Extraction quality depends on session substance
The problem: The extractor only keeps durable observations — decisions, bug fixes, learnings, significant commands. A session where you asked Claude to explain a concept, wrote some boilerplate, or had a short conversation will correctly return 0 observations. This can feel like a bug when you expect something to be saved.
What to do:
- Check
~/.somtum/hook.log— if it showsinserted=0, the session was likely too shallow to extract from. - For things you know you want saved, use
remembervia the MCP tool orsomtum rememberfrom the CLI. Don't rely solely on automatic extraction for important decisions. - Sessions covering architecture decisions, debugging sessions, or significant refactors are where automatic extraction shines.
No Windows-native testing
The problem: Somtum's hook pipeline has been tested and developed primarily on macOS and Linux. The hooks depend on Claude Code's SessionEnd, UserPromptSubmit, and PreToolUse event system, and the path handling, shell environment inheritance, and better-sqlite3 native builds haven't been verified exhaustively on Windows.
Known issues:
better-sqlite3may requirewindows-build-toolson some Windows setups (see Troubleshooting).- Shell profile inheritance (for
ANTHROPIC_API_KEY) behaves differently on Windows than on Unix.
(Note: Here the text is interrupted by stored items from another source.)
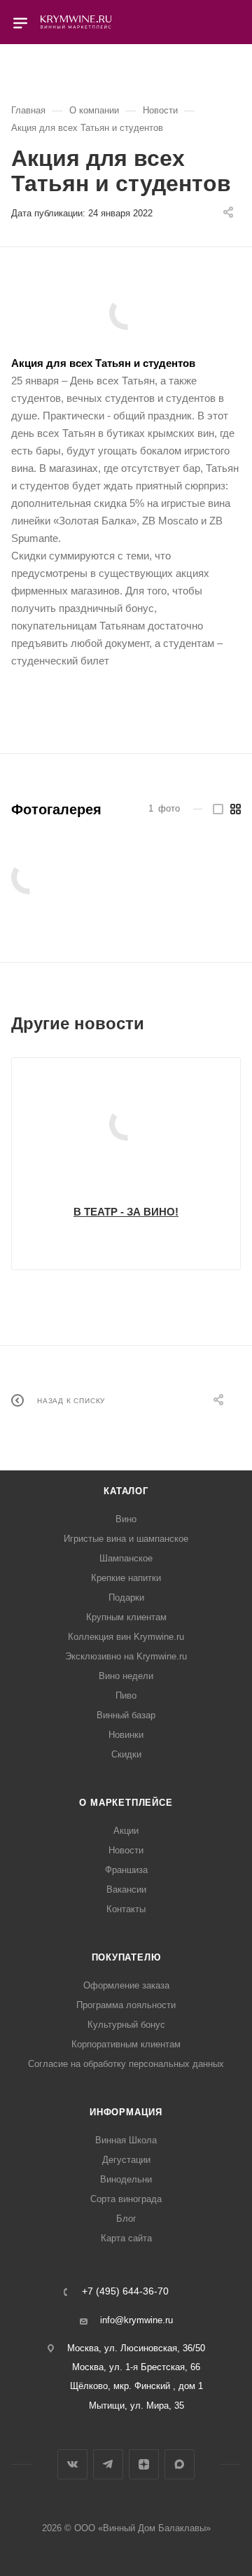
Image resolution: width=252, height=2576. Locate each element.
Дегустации (126, 2159)
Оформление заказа (126, 1985)
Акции (126, 1830)
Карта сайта (126, 2238)
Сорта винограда (126, 2199)
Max (179, 2464)
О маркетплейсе (125, 1802)
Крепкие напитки (126, 1578)
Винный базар (126, 1715)
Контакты (126, 1909)
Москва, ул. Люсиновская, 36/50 (136, 2348)
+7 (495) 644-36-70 (125, 2292)
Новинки (126, 1734)
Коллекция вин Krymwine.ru (126, 1636)
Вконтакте (72, 2464)
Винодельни (126, 2179)
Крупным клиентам (126, 1617)
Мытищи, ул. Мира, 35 (136, 2405)
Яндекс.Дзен (144, 2464)
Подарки (126, 1597)
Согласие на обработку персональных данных (126, 2064)
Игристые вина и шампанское (126, 1538)
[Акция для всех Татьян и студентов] (126, 313)
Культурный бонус (126, 2024)
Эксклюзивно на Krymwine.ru (126, 1656)
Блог (126, 2218)
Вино (125, 1519)
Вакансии (126, 1889)
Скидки (126, 1754)
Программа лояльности (126, 2005)
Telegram (108, 2464)
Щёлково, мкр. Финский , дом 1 (136, 2386)
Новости (126, 1850)
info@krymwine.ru (136, 2320)
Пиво (125, 1695)
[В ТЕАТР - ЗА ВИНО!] (126, 1123)
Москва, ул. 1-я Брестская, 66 (136, 2367)
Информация (126, 2112)
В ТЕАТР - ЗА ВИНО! (126, 1212)
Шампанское (126, 1558)
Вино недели (126, 1676)
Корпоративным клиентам (126, 2044)
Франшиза (126, 1870)
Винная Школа (126, 2140)
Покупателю (126, 1957)
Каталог (126, 1491)
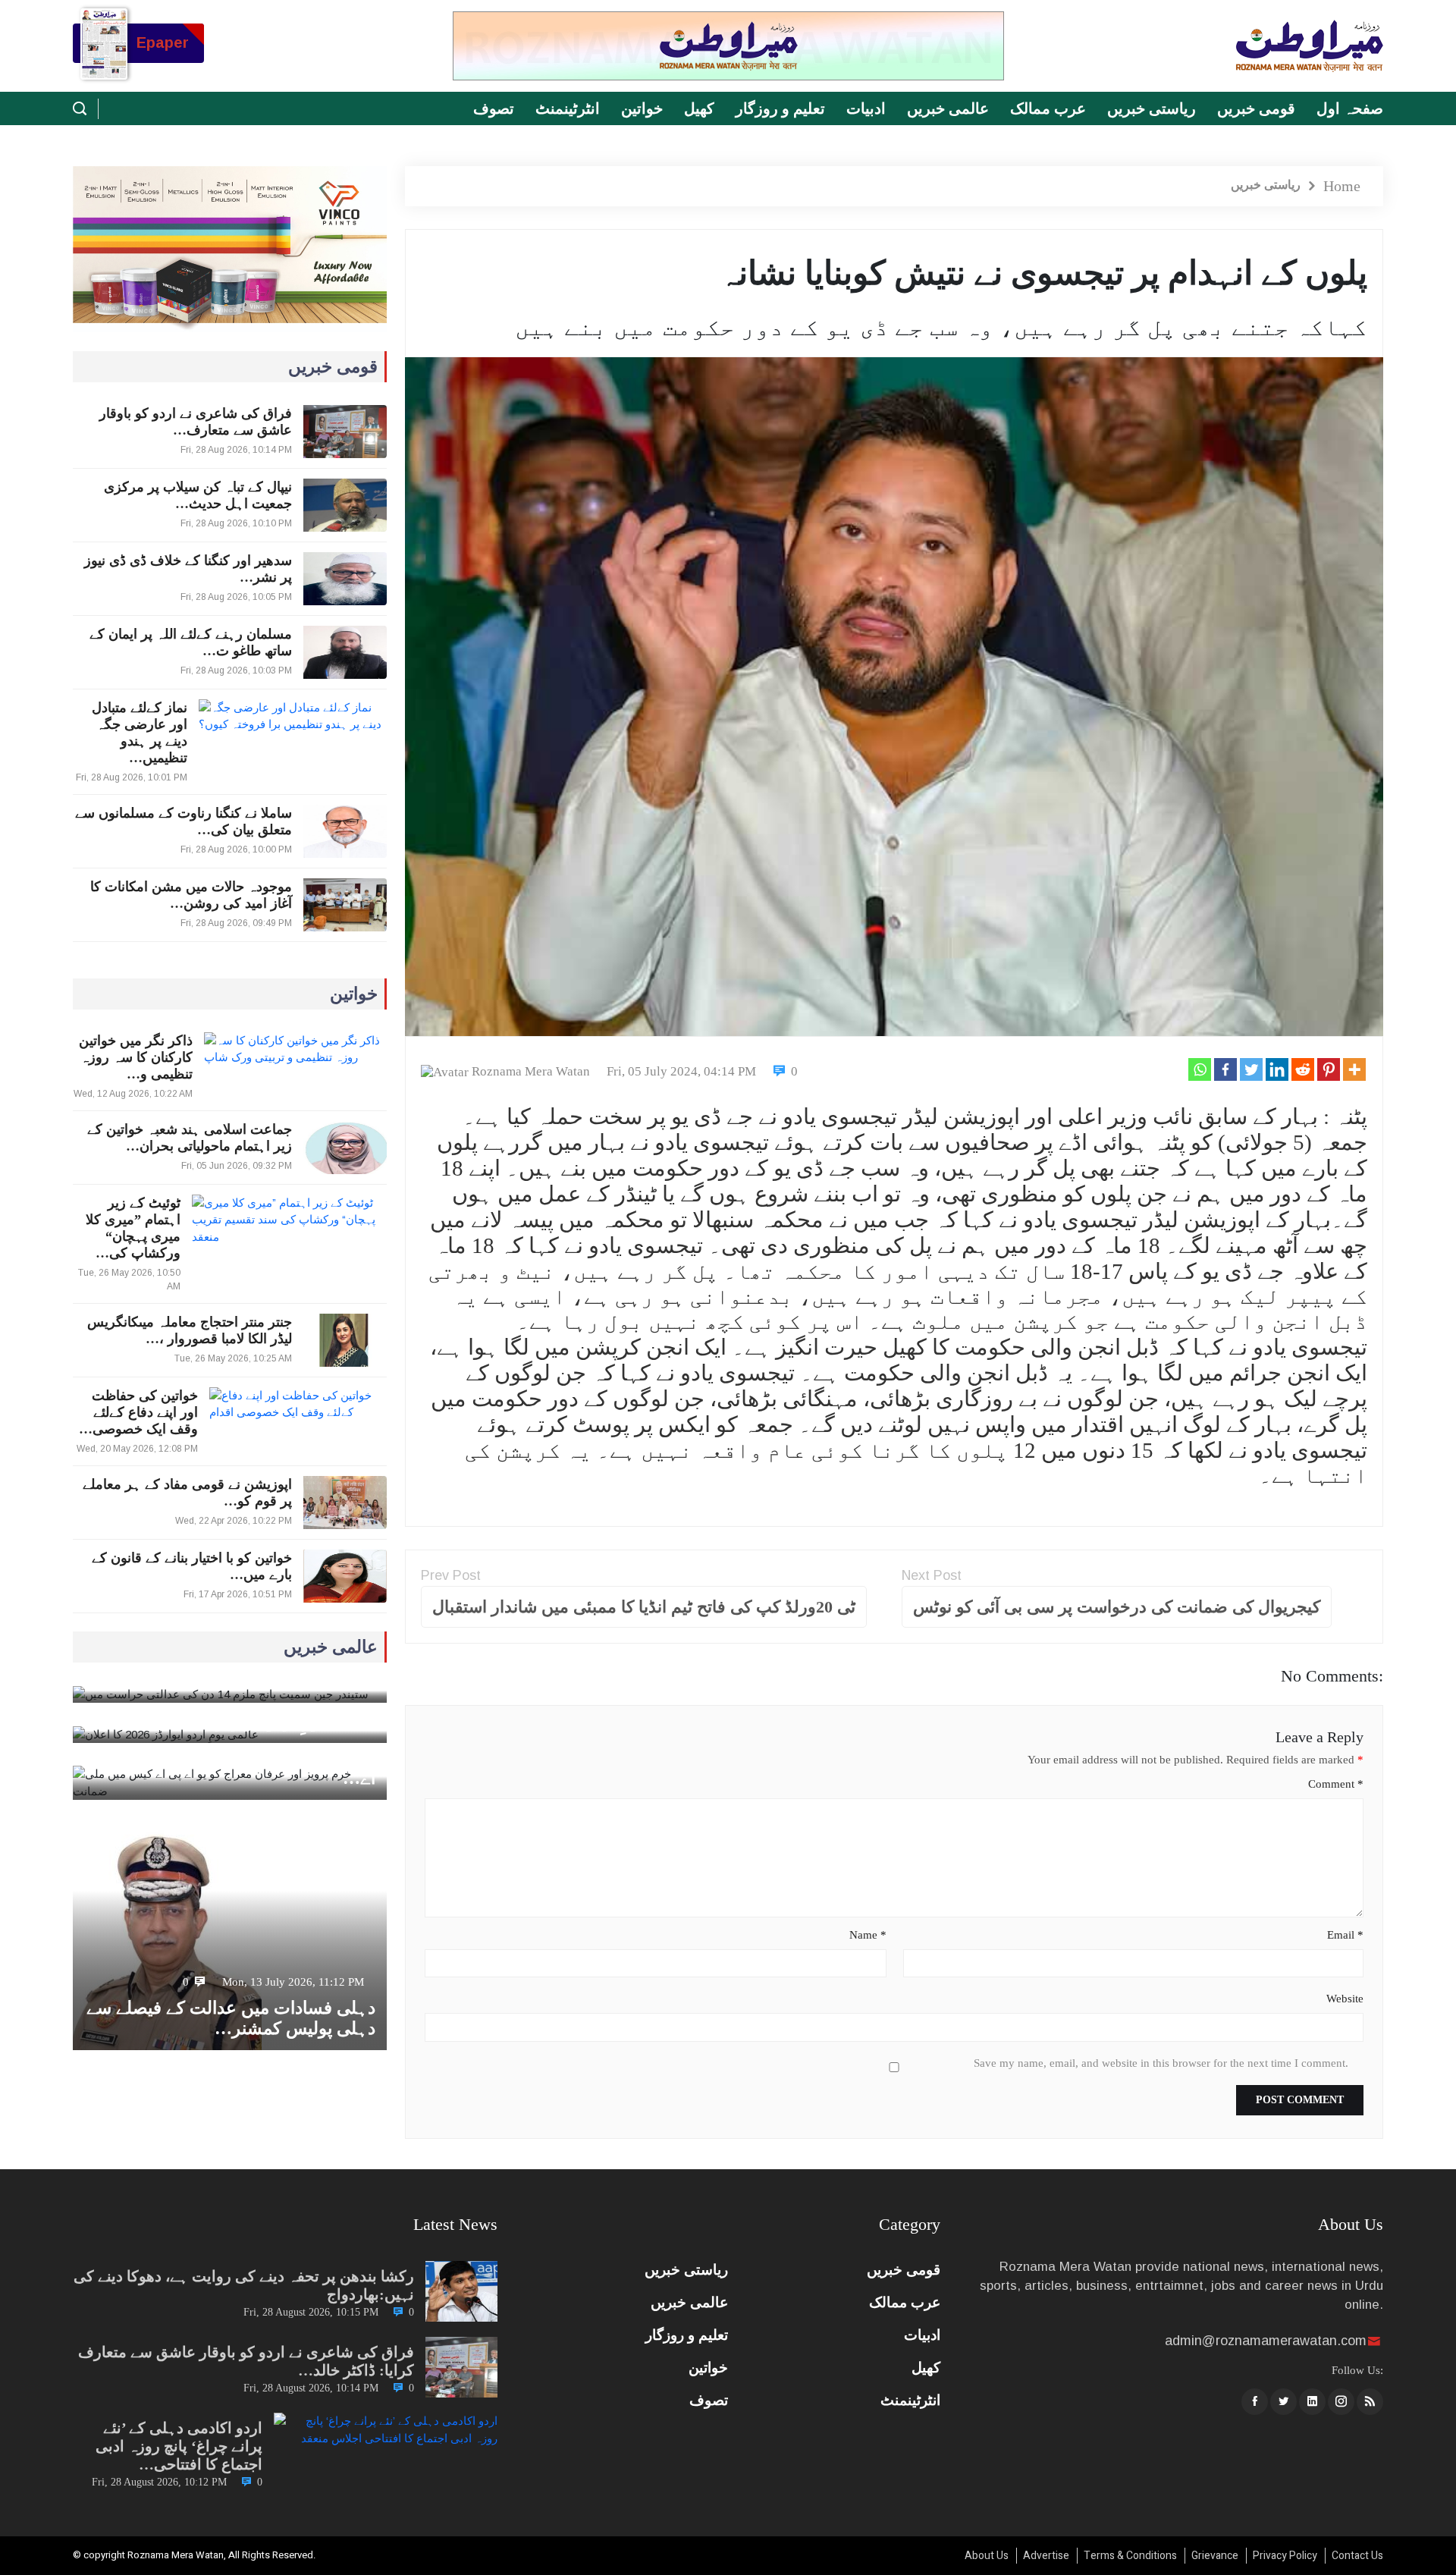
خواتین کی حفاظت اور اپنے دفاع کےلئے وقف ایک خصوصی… (138, 1412)
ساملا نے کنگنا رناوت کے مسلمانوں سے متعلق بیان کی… (183, 821)
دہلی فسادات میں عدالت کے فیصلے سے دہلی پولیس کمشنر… (230, 2018)
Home (1341, 185)
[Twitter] (1251, 1069)
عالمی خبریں (948, 108)
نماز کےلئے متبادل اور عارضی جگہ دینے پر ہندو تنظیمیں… (139, 732)
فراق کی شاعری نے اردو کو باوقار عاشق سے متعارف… (195, 422)
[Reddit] (1302, 1069)
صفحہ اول (1349, 108)
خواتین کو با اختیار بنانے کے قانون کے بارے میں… (192, 1566)
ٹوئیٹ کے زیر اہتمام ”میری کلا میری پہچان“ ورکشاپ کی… (133, 1228)
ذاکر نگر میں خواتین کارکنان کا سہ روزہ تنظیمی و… (136, 1057)
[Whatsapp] (1199, 1069)
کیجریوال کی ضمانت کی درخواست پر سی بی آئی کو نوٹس (1116, 1606)
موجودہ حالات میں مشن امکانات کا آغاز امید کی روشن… (191, 895)
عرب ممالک (1048, 108)
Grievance (1214, 2556)
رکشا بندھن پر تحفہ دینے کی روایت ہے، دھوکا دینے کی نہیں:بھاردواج (244, 2285)
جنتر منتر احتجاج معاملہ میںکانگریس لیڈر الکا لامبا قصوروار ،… (189, 1330)
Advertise (1046, 2556)
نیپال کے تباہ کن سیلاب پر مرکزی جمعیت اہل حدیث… (198, 495)
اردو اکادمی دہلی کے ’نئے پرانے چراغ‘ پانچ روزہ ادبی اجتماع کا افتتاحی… (179, 2446)
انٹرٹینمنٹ (567, 108)
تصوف (493, 108)
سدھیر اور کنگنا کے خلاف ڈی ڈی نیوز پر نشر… (188, 569)
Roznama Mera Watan (531, 1071)
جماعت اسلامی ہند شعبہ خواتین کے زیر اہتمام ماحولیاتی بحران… (189, 1138)
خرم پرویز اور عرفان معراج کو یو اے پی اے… (234, 1768)
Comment (1335, 1784)
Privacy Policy (1285, 2556)
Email (1345, 1935)
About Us (987, 2556)
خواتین (642, 108)
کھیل (699, 108)
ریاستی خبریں (1151, 108)
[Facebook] (1225, 1069)
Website (1344, 1998)
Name (867, 1935)
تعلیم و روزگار (780, 108)
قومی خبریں (1256, 108)
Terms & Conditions (1130, 2556)
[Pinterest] (1328, 1069)
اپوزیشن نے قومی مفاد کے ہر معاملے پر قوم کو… (187, 1493)
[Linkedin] (1277, 1069)
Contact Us (1357, 2556)
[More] (1354, 1069)
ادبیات (866, 108)
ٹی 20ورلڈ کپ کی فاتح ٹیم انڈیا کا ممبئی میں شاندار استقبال (643, 1606)
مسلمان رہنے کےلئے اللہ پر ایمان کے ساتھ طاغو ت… (190, 642)
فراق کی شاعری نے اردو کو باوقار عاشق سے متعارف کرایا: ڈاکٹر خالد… (246, 2361)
What to do: If you're on Windows and hit issues, use WSL2 — it's the supported path for Windows developers.
Somtum complements CLAUDE.md — it doesn't replace it
The problem: Somtum captures accumulated experience from sessions — it's observation-driven. CLAUDE.md is authored intent — things you want Claude to always know, written and maintained by you. They serve different purposes.
Relying on Somtum alone to keep Claude informed about critical project rules is risky. Somtum retrieves based on relevance to the current prompt; a rule that doesn't match the BM25 query won't be injected.
What to do:
- Use
somtum suggest-claude-mdto promote high-signal observations from Somtum into CLAUDE.md — this is the designed workflow. - Keep permanent rules (team conventions, project architecture constraints, non-negotiables) in CLAUDE.md.
- Let Somtum handle the long tail: past bugs, specific decisions, one-off learnings.
Memory grows without periodic pruning
The problem: Deduplication (M10) handles near-duplicate observations from session to session. But it can't remove memories that are simply no longer relevant — a file you deleted, a library you replaced, a decision you reversed.
Over months on an active project, the corpus can grow to hundreds of observations. BM25 retrieval stays fast (< 2ms at 1k memories), but injection quality degrades when stale memories are injected alongside fresh ones.
What to do:
# See what Somtum remembers about an old topic before deciding
somtum search "old library name"
# Soft-delete specific entries
somtum forget <id>
# Doctor warns about memories older than 90 days with no retrievals
somtum doctor
# Hard-remove soft-deleted entries older than 60 days
somtum purge --older-than 60dConsider a monthly pruning pass on long-lived projects.
The extraction cost is real
The problem: Every session end triggers a Claude Haiku call to extract observations (unless the session is trivially short). On the Anthropic API, this is a real cost — typically a few hundred to a few thousand input tokens per session. Somtum tracks this in tokens_spent and shows the breakeven ratio.
What to do:
- Use
ANTHROPIC_API_KEYunset +claudeCLI fallback if you're on a Claude Code subscription — extraction then uses your subscription quota rather than API credits. - Reduce
extraction.max_observations_per_sessionif you're generating too many low-quality observations per session. - Run
somtum statsregularly to check whether savings are outpacing spend.